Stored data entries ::
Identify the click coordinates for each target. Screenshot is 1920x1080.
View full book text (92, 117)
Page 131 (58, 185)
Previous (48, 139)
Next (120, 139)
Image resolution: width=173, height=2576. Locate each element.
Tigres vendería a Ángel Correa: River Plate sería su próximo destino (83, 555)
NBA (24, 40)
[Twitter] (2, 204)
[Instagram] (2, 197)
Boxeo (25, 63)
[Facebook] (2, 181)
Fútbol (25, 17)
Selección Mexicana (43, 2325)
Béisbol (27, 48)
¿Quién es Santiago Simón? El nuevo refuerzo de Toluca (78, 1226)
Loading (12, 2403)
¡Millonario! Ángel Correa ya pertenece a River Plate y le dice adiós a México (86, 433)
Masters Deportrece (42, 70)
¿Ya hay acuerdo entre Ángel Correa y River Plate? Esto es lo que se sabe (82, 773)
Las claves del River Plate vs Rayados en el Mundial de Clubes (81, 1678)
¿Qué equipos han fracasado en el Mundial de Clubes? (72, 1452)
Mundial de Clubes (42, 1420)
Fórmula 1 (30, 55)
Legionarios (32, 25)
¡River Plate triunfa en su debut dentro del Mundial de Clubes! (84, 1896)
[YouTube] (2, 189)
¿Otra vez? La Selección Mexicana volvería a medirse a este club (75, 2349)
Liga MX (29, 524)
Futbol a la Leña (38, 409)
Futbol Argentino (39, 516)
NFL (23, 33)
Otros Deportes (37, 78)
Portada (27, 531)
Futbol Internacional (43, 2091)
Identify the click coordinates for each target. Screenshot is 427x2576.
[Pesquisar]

TASK TO COMPLETE :: Beginning from the line that contains "Legionarios (32, 25)", give each line again exactly, through the final line of the records.

ANSWER FOR THE TASK ::
Legionarios (32, 25)
¡River Plate triunfa en su debut dentro del Mundial de Clubes! (84, 1896)
[YouTube] (2, 189)
¿Otra vez? La Selección Mexicana volvería a medirse a este club (75, 2349)
Liga MX (29, 524)
Futbol a la Leña (38, 409)
Futbol Argentino (39, 516)
NFL (23, 33)
Otros Deportes (37, 78)
Portada (27, 531)
Futbol Internacional (43, 2091)
Identify the click coordinates for each target. Screenshot is 427x2576.
[Pesquisar]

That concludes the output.